_Task input:_
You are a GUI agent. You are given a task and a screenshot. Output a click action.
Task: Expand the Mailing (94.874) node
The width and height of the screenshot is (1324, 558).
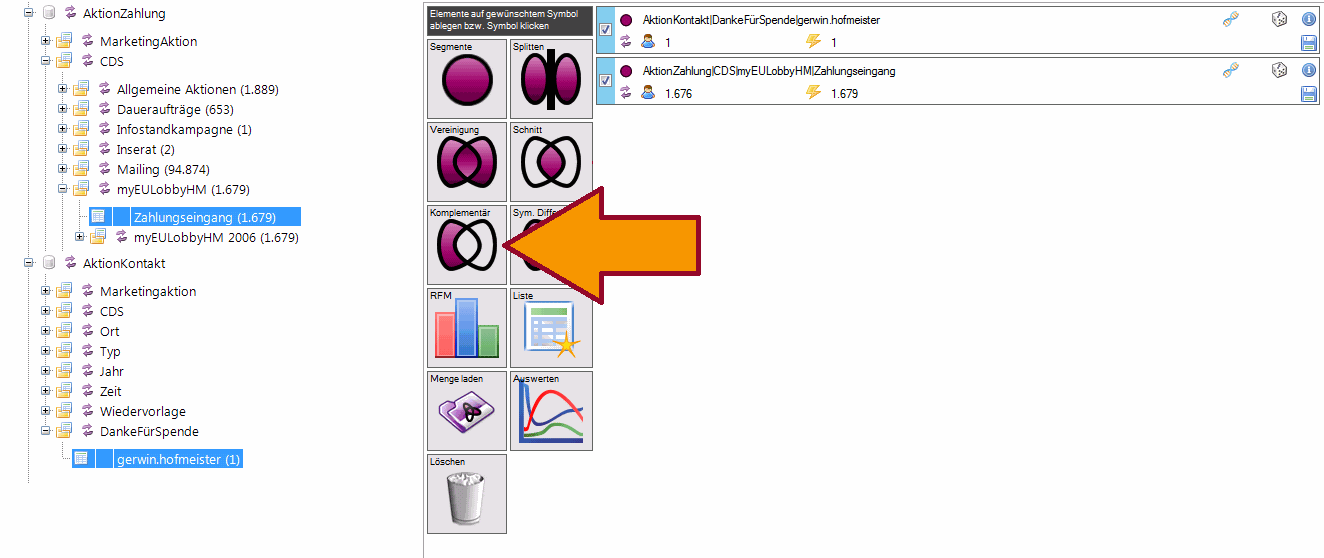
* * *
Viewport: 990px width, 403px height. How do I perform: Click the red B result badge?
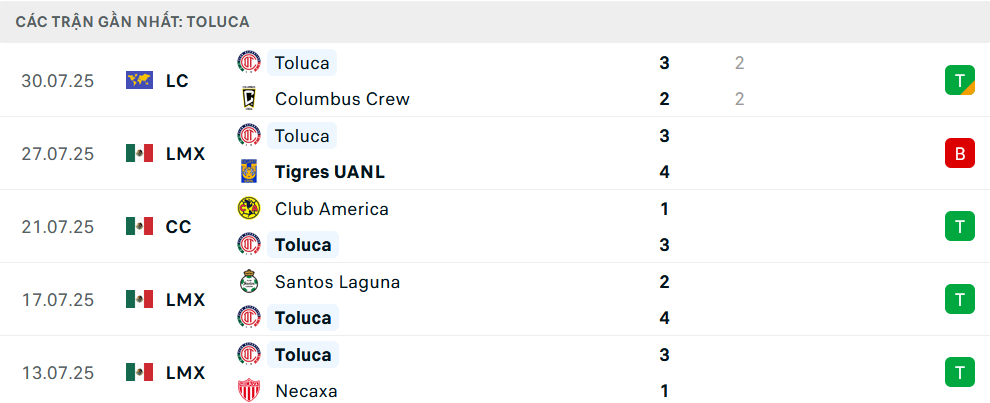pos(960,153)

_Exercise directions:_ Rewrite the material from the line with "Viewport: 990px width, 403px" through the line with "pos(960,153)", both included, as a numbered list with blank lines omitted. Leave the pictures out of your answer.

_Written solution:_
1. Viewport: 990px width, 403px height. How do I perform: Click the red B result badge?
2. pos(960,153)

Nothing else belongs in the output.